Why financial savings accounts with huge bonuses can depart you worse off… and the way to decide on the perfect deal for you: SYLVIA MORRIS
The key to getting the best interest on your savings is about knowing what kind of saver you are.
If you are organised, then you can have your pick of the top-paying accounts and earn the best rates around.
But if you are not a fan of finance admin and changing savings accounts regularly, the top rates may not prove the most lucrative.
That’s because of the top ten easy-access savings accounts and cash Isas, at least half have restrictions that could result in a lower rate over the long term.
Some have big bonuses that disappear after a few months, leaving you with a much stingier rate.
Providers do this because they know they can entice you with a top rate and there is a good chance you won’t move your money when the bonus ends. Bonuses are getting bigger while the number of withdrawals you can make is falling.
A big bonus can double your interest in the first year while some accounts only let you take money out once or twice a year.
If you are organised, you could consider one of these.
Some savings accounts have big bonuses that disappear after a few months, leaving you with a much stingier rate.
Nottingham Building Society has a new Bonus Access Saver which pays 4.14pc – but the rate drops to just 1.7pc in April next year.
On cash Isas, Trading 212’s app-based account pays 4.4pc including a 0.8-point bonus for a year with an underlying rate of 3.6pc.
Virgin Money’s Double Take E-Saver pays a top 4.15pc and it lets you make two withdrawals a year. But there is an unusual quirk.
Once you have made two withdrawals your account is effectively locked for the rest of the year.
Shawbrook’s Easy Access Bonus 5 (only available to new customers) pays 4.13pc with no withdrawal restrictions. But when the bonus part (2.13 percentage points) runs out you get just 2pc.
Skipton’s Bonus Cash Isa pays 3.92pc with a 1.87 point bonus.
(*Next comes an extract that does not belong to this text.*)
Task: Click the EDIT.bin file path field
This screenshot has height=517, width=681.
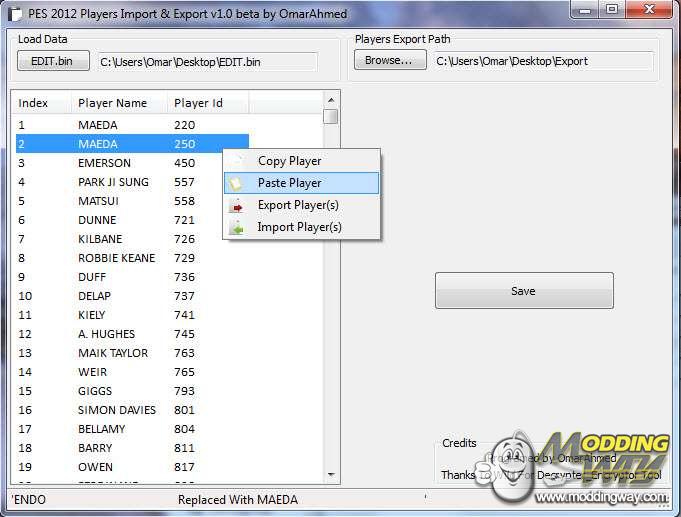Action: point(207,62)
Tipton BS Reward Saver has a rate of 3.8pc but it only lasts until the end of July, dropping to 2.55pc.
I do not include accounts with bonuses or withdrawal restrictions in Money Mail’s star buys but it is important to keep you informed about what’s available.
My personal preference is an account that may pay less but requires less admin.
For example, the Family BS Isa tracks the rate paid by the top 20 accounts on £10,000, taking their average and adding 0.05pc. And with this Isa you know what your rate is for three months.
Move your savings by the end of May
If you have large sums of money stashed away in Nationwide and Virgin accounts, get ready to move some of it.
Virgin Money became part of Nationwide some 15 months ago, and since then each has given you full protection under the Financial Services Compensation Scheme – currently £120,000 from each brand – so your money is safeguarded.
But from April, all that changes. You will only get one lot of £120,000 straddling both of the organisations.
To ensure your money is still fully covered, you should move money above the new £120,000 combined limit out of your Virgin and Nationwide accounts.
There is a window – from February 24 to June 1 – when you can do so from fixed rate, notice accounts or limited access accounts without paying any fees or penalties.